**GIVEN EXERCISE:** State how many lines of the material below contain the word "computer". Reply with the number alone.

======== RECORDS TO USE

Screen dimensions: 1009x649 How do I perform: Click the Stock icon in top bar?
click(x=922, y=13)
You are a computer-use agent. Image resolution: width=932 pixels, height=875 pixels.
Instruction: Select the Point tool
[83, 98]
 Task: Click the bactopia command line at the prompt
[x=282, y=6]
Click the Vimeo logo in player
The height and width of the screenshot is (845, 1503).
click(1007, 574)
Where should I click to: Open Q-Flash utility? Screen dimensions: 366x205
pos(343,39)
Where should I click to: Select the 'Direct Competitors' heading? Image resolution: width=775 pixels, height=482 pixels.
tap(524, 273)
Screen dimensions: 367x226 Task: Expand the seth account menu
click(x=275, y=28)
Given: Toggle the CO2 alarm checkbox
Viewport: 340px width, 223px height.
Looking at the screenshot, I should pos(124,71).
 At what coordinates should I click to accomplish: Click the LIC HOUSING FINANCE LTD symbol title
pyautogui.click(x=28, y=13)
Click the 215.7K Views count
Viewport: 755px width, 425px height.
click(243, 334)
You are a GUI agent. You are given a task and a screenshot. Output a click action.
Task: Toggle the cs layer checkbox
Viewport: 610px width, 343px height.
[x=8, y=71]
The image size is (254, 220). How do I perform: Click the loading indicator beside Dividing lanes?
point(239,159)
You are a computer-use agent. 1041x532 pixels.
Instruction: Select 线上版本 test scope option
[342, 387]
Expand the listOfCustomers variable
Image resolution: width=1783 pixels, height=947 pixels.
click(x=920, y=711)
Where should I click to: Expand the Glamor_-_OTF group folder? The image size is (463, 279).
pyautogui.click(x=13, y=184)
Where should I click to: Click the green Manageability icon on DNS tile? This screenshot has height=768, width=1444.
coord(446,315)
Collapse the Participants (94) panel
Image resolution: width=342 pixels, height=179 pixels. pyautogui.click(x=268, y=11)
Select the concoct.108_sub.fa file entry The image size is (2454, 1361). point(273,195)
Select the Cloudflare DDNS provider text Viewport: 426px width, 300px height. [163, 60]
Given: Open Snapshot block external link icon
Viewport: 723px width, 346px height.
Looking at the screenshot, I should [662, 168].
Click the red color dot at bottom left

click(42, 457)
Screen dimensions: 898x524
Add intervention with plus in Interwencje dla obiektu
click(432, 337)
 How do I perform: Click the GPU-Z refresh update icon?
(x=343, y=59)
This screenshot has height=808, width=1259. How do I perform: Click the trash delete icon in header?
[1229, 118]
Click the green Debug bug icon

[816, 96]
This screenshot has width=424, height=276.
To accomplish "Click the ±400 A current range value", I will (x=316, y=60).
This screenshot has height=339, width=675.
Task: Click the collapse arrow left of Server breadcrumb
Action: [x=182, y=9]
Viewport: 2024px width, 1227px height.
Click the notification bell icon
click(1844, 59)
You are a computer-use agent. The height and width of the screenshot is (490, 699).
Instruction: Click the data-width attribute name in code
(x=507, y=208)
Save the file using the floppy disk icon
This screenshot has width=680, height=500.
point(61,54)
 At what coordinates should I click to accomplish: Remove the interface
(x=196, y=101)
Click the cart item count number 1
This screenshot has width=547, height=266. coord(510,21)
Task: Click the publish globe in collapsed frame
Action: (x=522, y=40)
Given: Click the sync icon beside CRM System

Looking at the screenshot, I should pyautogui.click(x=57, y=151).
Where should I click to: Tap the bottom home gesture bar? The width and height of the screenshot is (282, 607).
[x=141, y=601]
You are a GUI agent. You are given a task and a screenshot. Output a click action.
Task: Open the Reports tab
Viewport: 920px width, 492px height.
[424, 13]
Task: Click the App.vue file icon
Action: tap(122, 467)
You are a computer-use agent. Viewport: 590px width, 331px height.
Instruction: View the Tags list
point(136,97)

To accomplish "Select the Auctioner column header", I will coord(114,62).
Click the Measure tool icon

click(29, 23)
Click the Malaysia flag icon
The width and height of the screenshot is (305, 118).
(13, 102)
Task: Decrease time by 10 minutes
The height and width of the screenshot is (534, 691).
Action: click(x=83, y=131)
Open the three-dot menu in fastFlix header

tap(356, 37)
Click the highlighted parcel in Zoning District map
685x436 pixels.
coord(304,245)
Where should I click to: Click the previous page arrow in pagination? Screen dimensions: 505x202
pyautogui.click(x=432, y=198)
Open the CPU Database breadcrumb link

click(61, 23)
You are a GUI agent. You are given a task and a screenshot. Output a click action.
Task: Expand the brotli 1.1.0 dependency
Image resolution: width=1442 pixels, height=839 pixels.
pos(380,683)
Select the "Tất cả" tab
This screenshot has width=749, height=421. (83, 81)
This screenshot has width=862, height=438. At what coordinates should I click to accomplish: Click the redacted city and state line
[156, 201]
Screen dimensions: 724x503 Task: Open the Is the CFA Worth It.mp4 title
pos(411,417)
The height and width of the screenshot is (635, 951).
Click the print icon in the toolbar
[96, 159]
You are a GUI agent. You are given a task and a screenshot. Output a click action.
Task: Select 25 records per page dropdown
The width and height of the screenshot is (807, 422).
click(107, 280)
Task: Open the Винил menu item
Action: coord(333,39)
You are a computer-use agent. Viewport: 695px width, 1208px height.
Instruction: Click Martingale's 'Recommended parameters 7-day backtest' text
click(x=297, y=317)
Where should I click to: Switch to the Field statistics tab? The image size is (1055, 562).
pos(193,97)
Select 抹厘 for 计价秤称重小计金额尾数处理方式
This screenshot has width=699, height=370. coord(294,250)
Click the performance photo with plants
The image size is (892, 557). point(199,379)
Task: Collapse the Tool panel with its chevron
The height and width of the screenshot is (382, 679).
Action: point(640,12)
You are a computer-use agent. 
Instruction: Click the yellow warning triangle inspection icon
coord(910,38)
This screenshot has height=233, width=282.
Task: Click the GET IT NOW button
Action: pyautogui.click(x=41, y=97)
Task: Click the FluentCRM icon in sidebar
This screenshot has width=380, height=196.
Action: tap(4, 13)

================

**ANSWER TO THE EXERCISE:** 6